Should engagement and intrinsic motivation matter to me?

If you are in the commercial nuclear power industry, you've heard of a document supporting an engaged and thinking organization, SOER 10-02, and you know it's basically the story of some of the best plants and owners in the business having problems because the leadership team was not engaging the workforce adequately. Actually by now, if you are a leadership team member you should have been through training on each of the recommendations! Or, perhaps you teach part of it, like I do (recommendation 2b.) So, how do we get the workforce engaged, when it's hard enough to have an engaged leadership team?

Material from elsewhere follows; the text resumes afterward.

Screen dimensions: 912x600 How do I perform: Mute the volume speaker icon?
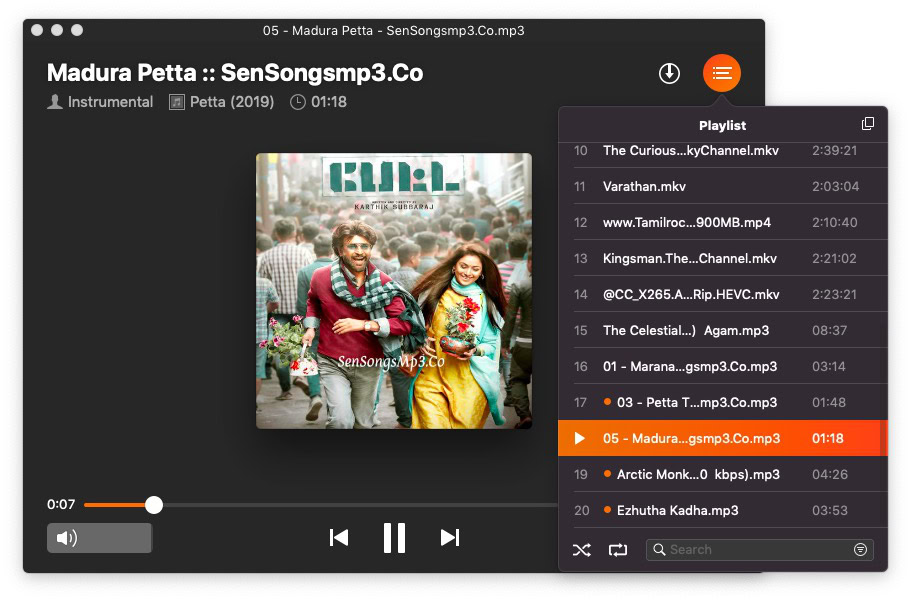[x=66, y=538]
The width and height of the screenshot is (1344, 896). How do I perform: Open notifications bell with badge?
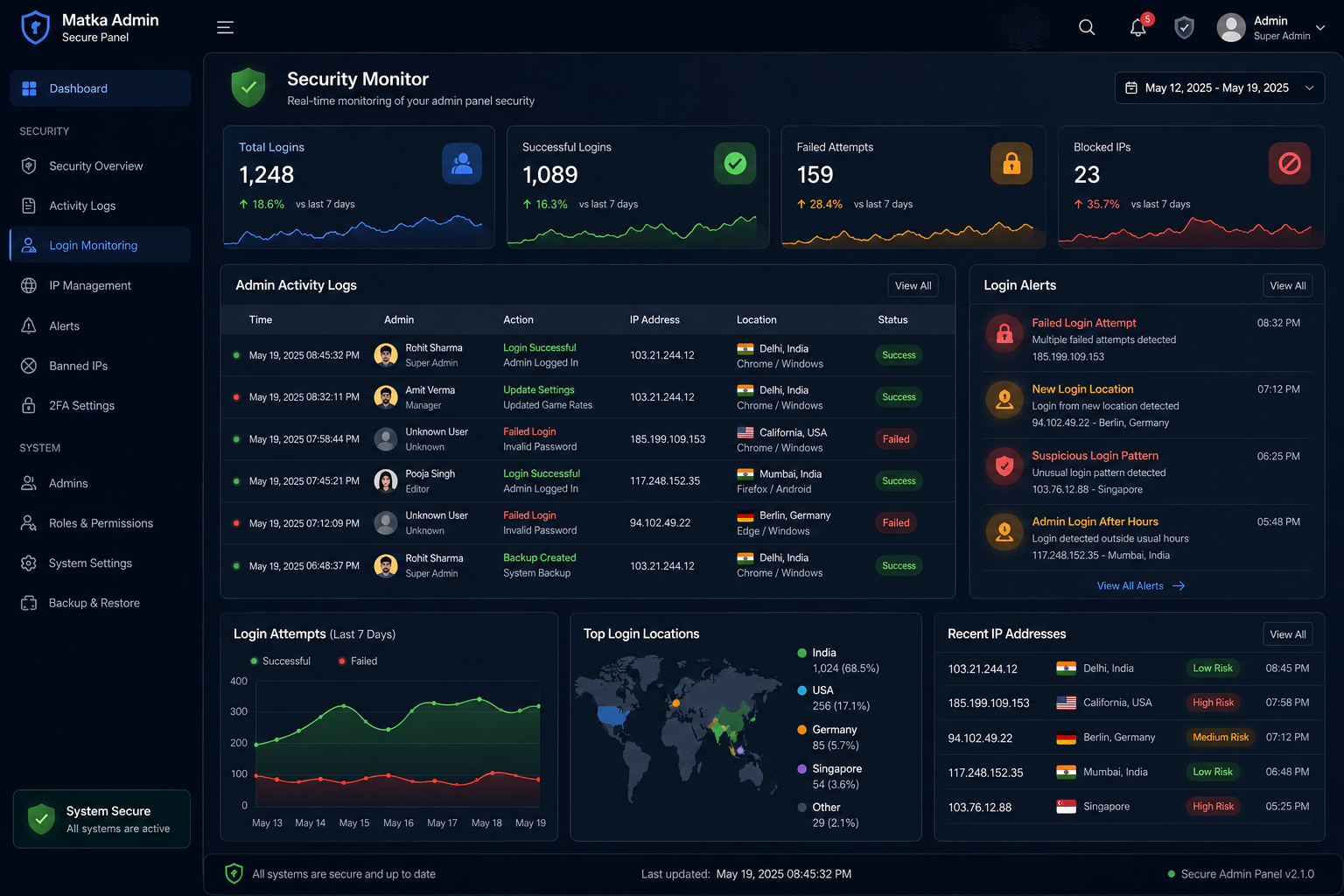pyautogui.click(x=1139, y=26)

This better not be the first time you are hearing about Daniel Pink

From the moment I read the words, "intrinsic motivation" in Daniel Pink's book, Drive, I was hooked. What motivates people to do anything in today's world? I've actually heard someone say on a conference call with other HU people, "How can I get someone to do something the way I want them to do it?" It wasn't supposed to sound as rhetorical as it did, but the person was about as frustrated as one could get in our role. You need to find out what is motivating people to work the way they do in your organization, and you will not surprisingly find out that what gets reinforced gets done. Yes, you have to be somewhat of an expert on getting the pulse of the culture and the climate of your workforce to figure this out, but the more you pay attention to it, the easier it becomes. According to Daniel Pink, within an incentive type culture, "reward narrows our focus and restricts our possibility."

Google excellence

So, is it better to just hire people that you can identify as intrinsically motivated?  Actually, yes, but how would you find them or even possibly figure that out? Let me share a personal story: A couple of years ago I went on a City Manager's tour of the Googleplex in California where they ushered us to a beautiful, modern-age training room where we learned of an extremely valuable short list of Google's secrets to growing and sustaining success.  For example, having a business plan out to 75 years plus from today was on the list, they want to be the entire planet's source of searchable media, and the compelling list went on and on. One item included on that lists sticks with me today: hiring practices. Not every company gets 100s of resume's each day (1 every 25 seconds or so) to sift through, but you can believe that each person working for Google is a talent, and has an awesome level of intrinsic motivation to perform their job and work in that motivating environment.  Also, it may be interesting to note that the speaker defined "old" as anyone over 35. Why would I mention this?  Maybe "older" people aren't ready to explore radical change, or maybe it's a new form of ageism. Click here to link to Google's current cultural statements (which are similar to the list shared with us), and here for a video on what it's like to work there.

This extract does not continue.